Perhaps Chris Noble does not need to tell HIV researchers that they cannot make poly-adenylated RNA into an infectious molecular clone of HIV-1 or HIV-2 because they already know this. Infectious molecular clones of HIV-1 are not polyadenylated. RNA splicing and polyadenylation occur in the nucleus, although there are also cytoplasmic version of polyadenylation (1). Early transcripts of HIV-1 and other lentiviruses are spliced, polyadenylated and exported from the nucleus.
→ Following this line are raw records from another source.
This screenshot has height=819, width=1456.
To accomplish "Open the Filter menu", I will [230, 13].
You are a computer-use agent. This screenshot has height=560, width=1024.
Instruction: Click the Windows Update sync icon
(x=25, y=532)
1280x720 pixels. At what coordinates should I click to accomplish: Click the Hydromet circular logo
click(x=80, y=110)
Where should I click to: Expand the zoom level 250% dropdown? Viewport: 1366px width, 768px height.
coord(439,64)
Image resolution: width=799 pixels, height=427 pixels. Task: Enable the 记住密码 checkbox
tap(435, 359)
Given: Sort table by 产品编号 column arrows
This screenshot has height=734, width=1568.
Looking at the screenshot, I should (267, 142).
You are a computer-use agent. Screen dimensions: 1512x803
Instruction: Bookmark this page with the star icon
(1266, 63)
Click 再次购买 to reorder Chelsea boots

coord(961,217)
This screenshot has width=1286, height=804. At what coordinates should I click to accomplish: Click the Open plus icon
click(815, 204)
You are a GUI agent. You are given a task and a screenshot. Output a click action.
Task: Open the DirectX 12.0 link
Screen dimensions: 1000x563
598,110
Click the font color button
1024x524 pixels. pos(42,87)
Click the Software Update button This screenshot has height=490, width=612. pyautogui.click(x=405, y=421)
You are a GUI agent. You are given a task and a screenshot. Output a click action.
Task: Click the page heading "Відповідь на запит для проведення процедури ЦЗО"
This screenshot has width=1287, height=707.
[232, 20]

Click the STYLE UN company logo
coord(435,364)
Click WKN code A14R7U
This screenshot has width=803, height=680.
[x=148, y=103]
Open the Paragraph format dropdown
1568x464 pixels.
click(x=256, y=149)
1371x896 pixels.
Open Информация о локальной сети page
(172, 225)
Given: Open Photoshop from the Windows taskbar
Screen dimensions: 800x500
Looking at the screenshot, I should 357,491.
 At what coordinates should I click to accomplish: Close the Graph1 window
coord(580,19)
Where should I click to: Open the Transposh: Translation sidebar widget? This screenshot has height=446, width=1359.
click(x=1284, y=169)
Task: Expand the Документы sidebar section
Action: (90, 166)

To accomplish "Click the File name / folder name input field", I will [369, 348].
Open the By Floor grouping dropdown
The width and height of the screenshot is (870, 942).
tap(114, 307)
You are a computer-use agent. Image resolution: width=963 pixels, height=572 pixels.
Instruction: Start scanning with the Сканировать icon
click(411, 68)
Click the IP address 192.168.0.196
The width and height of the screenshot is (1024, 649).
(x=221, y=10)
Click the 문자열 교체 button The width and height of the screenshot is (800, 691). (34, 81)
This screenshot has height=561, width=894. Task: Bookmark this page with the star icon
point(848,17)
One of the products of spliced HIV-1 mRNA is the Rev protein, which is then imported to the nucleus, where it binds to unspliced HIV-1 genomic RNA and facilitates its export from the nucleus in the unspliced form (2).

Nobody has ever claimed that poly-A mRNA of any type, including polyadenylated HIV-1 transcripts, can be converted into infectious viral particles.

1: Read RL, Norbury CJ.
Roles for cytoplasmic polyadenylation in cell cycle regulation.
J Cell Biochem. 2002;87(3):258-65. Review.
PMID: 12397607

2: Kiss A, Li L, Gettemeier T, Venkatesh LK.
Functional analysis of the interaction of the human immunodeficiency virus type 1 Rev nuclear export signal with its cofactors.
Virology. 2003 Sep 30;314(2):591-600.
PMID: 14554087

Competing interests: None declared